Lynching

Lynching is an extra-legal trial and punishment by an informal group. It is most often used to characterize informal public executions by a mob, often by hanging, in order to punish an alleged transgressor, or to intimidate a minority group. It is an extreme form of informal group social control such as charivari, skimmington, riding the rail, and tarring and feathering, but with a drift toward the public spectacle. Lynchings have been more frequent in times of social and economic tension, and have often been a means for a dominant group to suppress challengers. However, it has also resulted from long-held prejudices and practices of discrimination that have conditioned societies to accept this type of violence as normal practices of popular justice. Though racial oppression and the frontier mentality in the United States have given lynching its current familiar face, execution by mob justice is not exclusive to North America, but it is also found around the world as vigilantes act to punish people behaving outside of commonly acceptable boundaries. Indeed, instances of it can be found in societies long antedating European settlement of North America.

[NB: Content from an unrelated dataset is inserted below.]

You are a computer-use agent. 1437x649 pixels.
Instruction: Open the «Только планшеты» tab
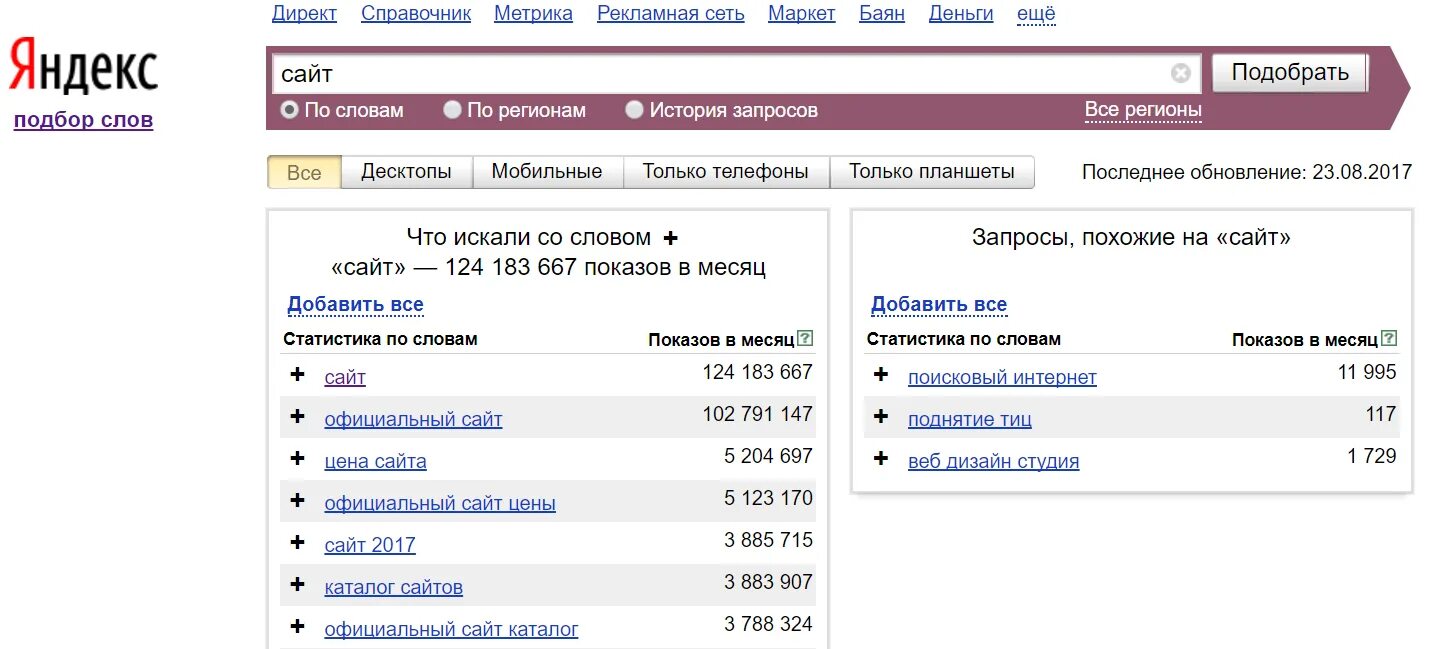point(931,171)
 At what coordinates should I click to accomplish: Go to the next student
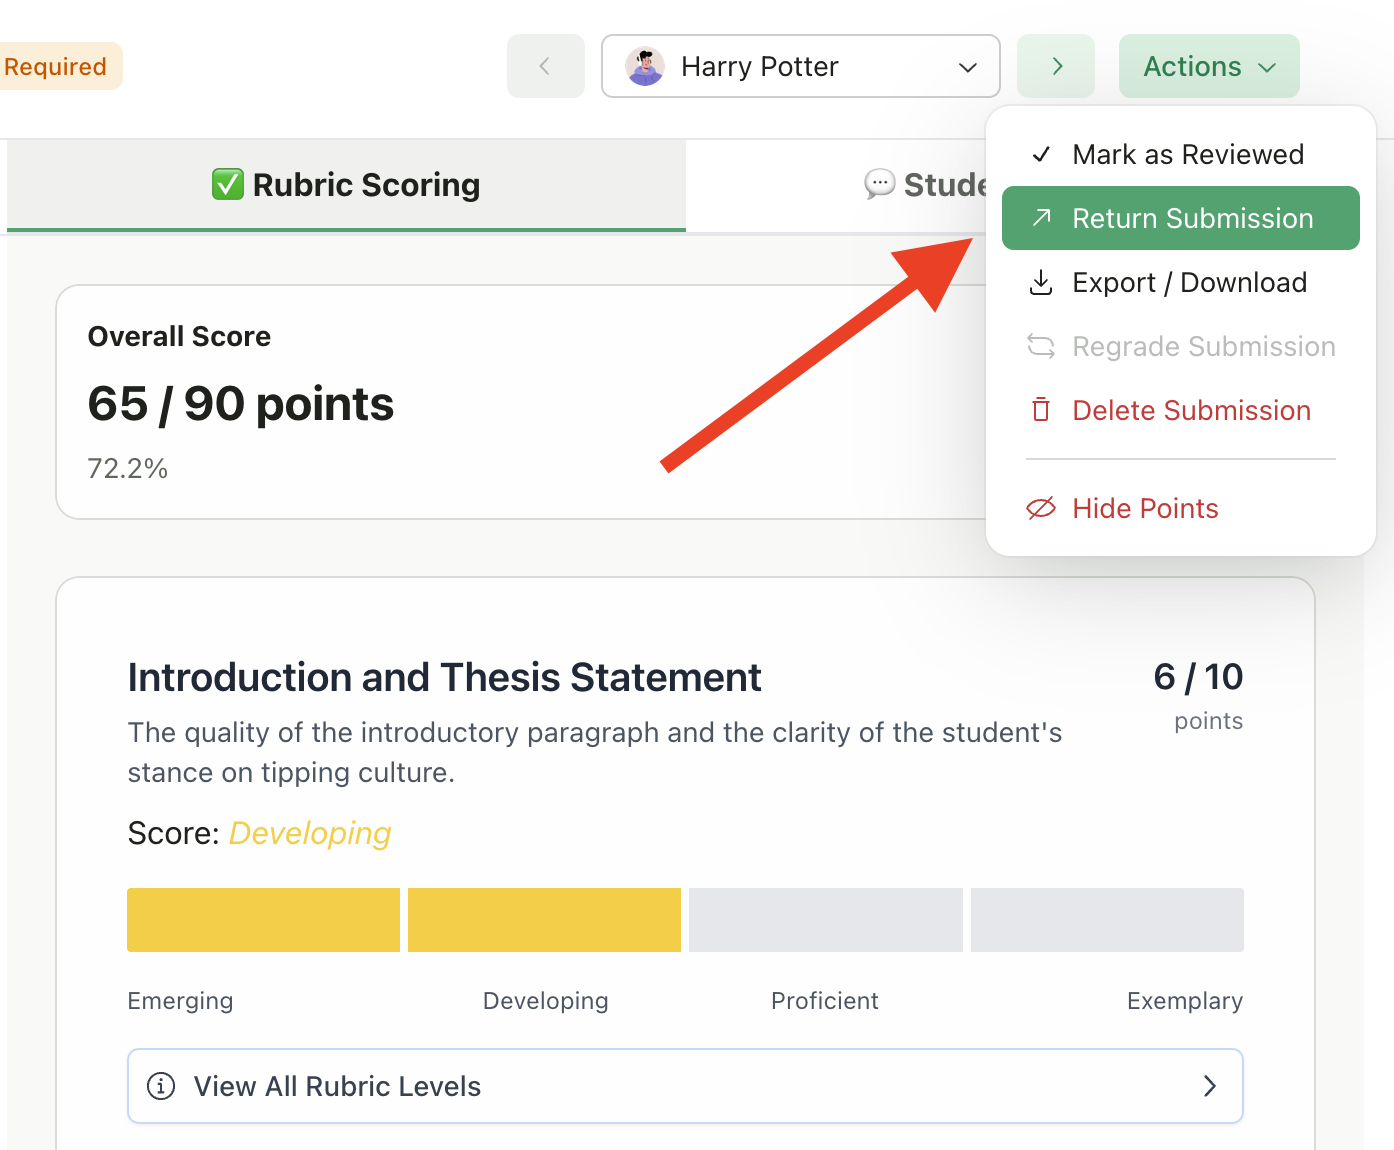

The legal and cultural antecedents of American lynching were carried across the Atlantic by migrants from the British Isles to colonial North America. Collective violence was a familiar aspect of the early modern Anglo-American legal landscape. Group violence in the British Atlantic was usually nonlethal in intention and consequence but it occasionally shaded, particularly in the seventeenth century in the context of political turmoil in England and unsettled social and political conditions in the American colonies, into rebellions and riots that took multiple lives. During the Antebellum, assertive free-Blacks, Latinos in the South West and runaways were the object of racial lynching. But lynching attacks on U.S. blacks, especially in the South, increased dramatically in the aftermath of the Civil War, after slavery had been abolished and recently freed black men gained the right to vote. Violence rose even more at the end of the 19th century, after southern white Democrats regained their political power in the South in the 1870s. States passed new constitutions or legislation which effectively disfranchised most blacks and many poor whites, established segregation of public facilities by race, and separated blacks from common public life and facilities. Nearly 3,500 African Americans and 1,300 whites were lynched in the United States between 1882 and 1968, mostly from 1882 to 1920.

Lynching during the 19th century in the British Empire coincided with a period of violence which denied people participation in white-dominated society on the basis of race after the Emancipation Act of 1833.

Today lynching is a felony in all states of the United States, defined by some codes of law as "any act of violence inflicted by a mob upon the body of another person which results in the death of the person", with a "mob" being defined as "the assemblage of two or more persons, without color or authority of law, for the premeditated purpose and with the premeditated intent of committing an act of violence upon the person of another". Lynching in the second degree is defined as "any act of violence inflicted by a mob upon the body of another person and from which death does not result". To sustain a conviction for lynching, at least some evidence of premeditation must be produced, but "the common intent to do violence" may be formed before or during the assemblage.